Optimization of extX filesystems and RAID under Linux
Software version | Kernel 2.6.32+ |
Operating System | Red Hat 6.3 Debian 7 |
Website | Kernel Website |
Last Update | 13/02/2013 |
Introduction
All file operations on Linux are managed by VFS. The VFS layer is a common kernel interface for applications to access files. VFS handles the communication with different drivers. The inode and dentry cache is also managed by VFS. VFS is therefore capable of managing different types of filesystems, even network ones, through a common interface.
To see the list of loaded filesystem drivers that can be used by VFS:
> cat /proc/filesystems
nodev sysfs
nodev rootfs
nodev bdev
nodev proc
nodev cgroup
nodev cpuset
nodev tmpfs
nodev devtmpfs
nodev debugfs
nodev securityfs
nodev sockfs
nodev pipefs
nodev anon_inodefs
nodev devpts
nodev ramfs
nodev hugetlbfs
nodev pstore
nodev mqueue
nodev usbfs
ext4
nodev binfmt_misc
vfat
ExtX
ExtX filesystems are divided into block groups, all of which have the same structure and help limit fragmentation. Each block group has its own inode table. The fact that each group manages its own table considerably reduces access times.
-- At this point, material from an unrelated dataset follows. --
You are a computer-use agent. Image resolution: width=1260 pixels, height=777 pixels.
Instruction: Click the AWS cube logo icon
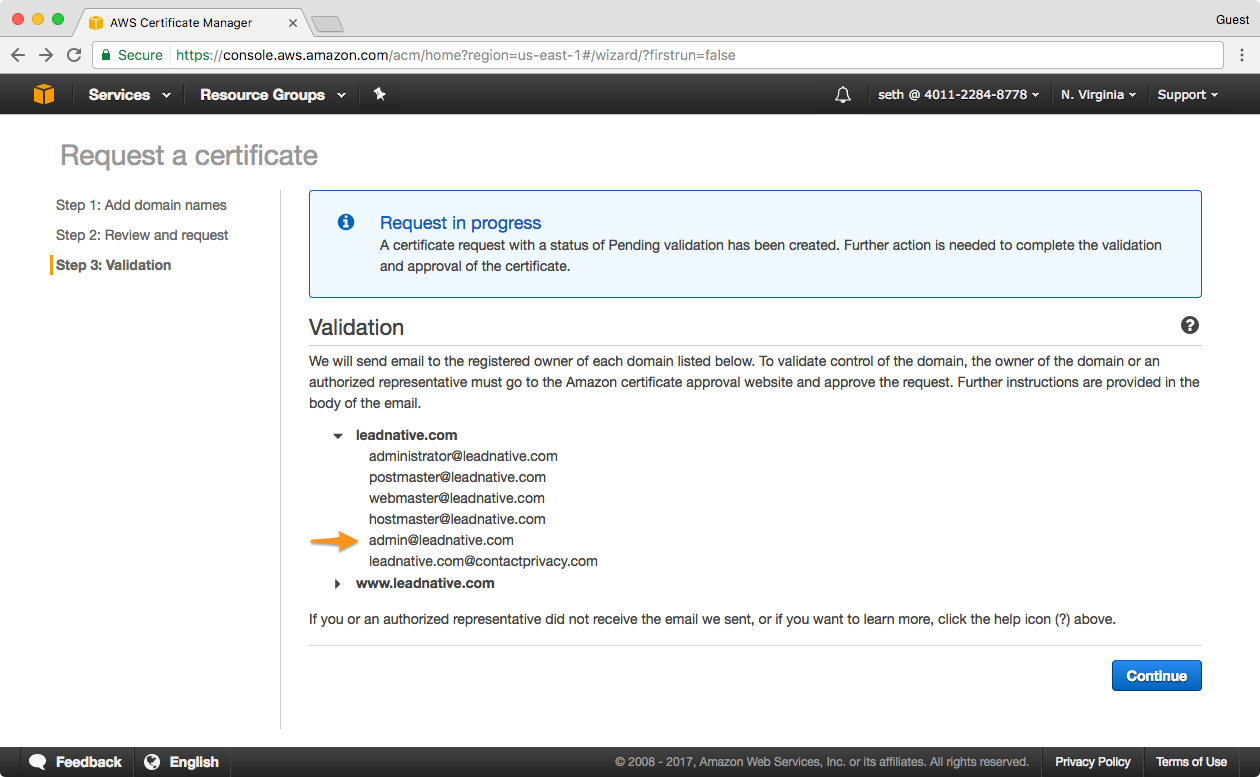point(44,94)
When the kernel wants to allocate data blocks for a file, it will try to allocate them in the same block group.
To explain the diagram above:
- Superblock: block group 0 contains the primary superblock, while other groups contain a backup of this superblock
- FS/Group descriptor: provides information about the structure of the block group
- Block Bitmap: used to set or clear bits for each free or in-use block. For example, with a filesystem having 4K blocks, the block group size is limited to 4096*8 blocks.
- Inode Bitmap: used to set or clear bits for each free or in-use inode.
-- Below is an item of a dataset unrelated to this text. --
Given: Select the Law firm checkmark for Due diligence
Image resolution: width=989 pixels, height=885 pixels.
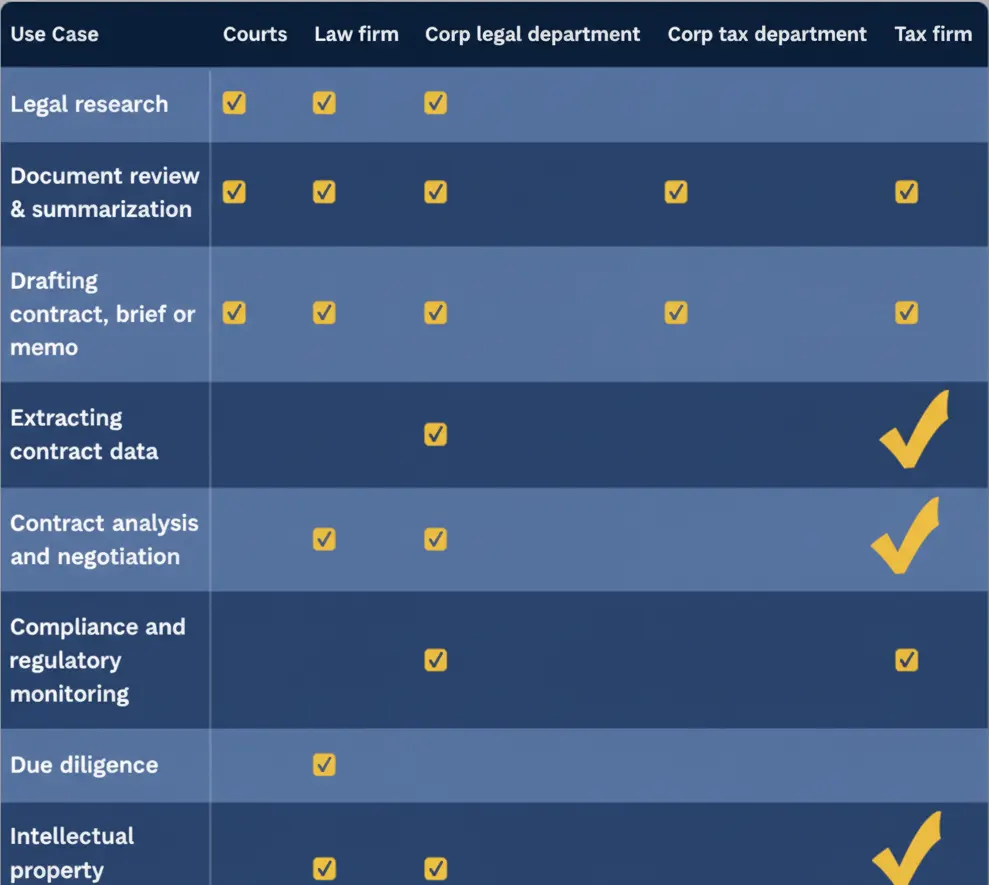Looking at the screenshot, I should point(324,765).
- Inode Table: The space where inodes are stored. Each inode corresponds to 128 bytes at 8 inodes/K.
As with any filesystem, the first block corresponds to the boot sector.
Fragmentation
Fragmentation is a source of significant slowdown on filesystems such as fat32, but not for extX. Although defragmentation utilities exist for extX, they are normally not necessary due to the nature of this filesystem. Fragmentation slows performance on sequential reads because the disk read head must move around significantly. The kernel takes care of rearranging data to minimize fragmentation.
When a file is allocated on extX, the filesystem will pre-allocate additional space up to 8 more blocks to limit fragmentation. If this is not possible, an allocation on the same block group will be made, resulting in only minimal fragmentation.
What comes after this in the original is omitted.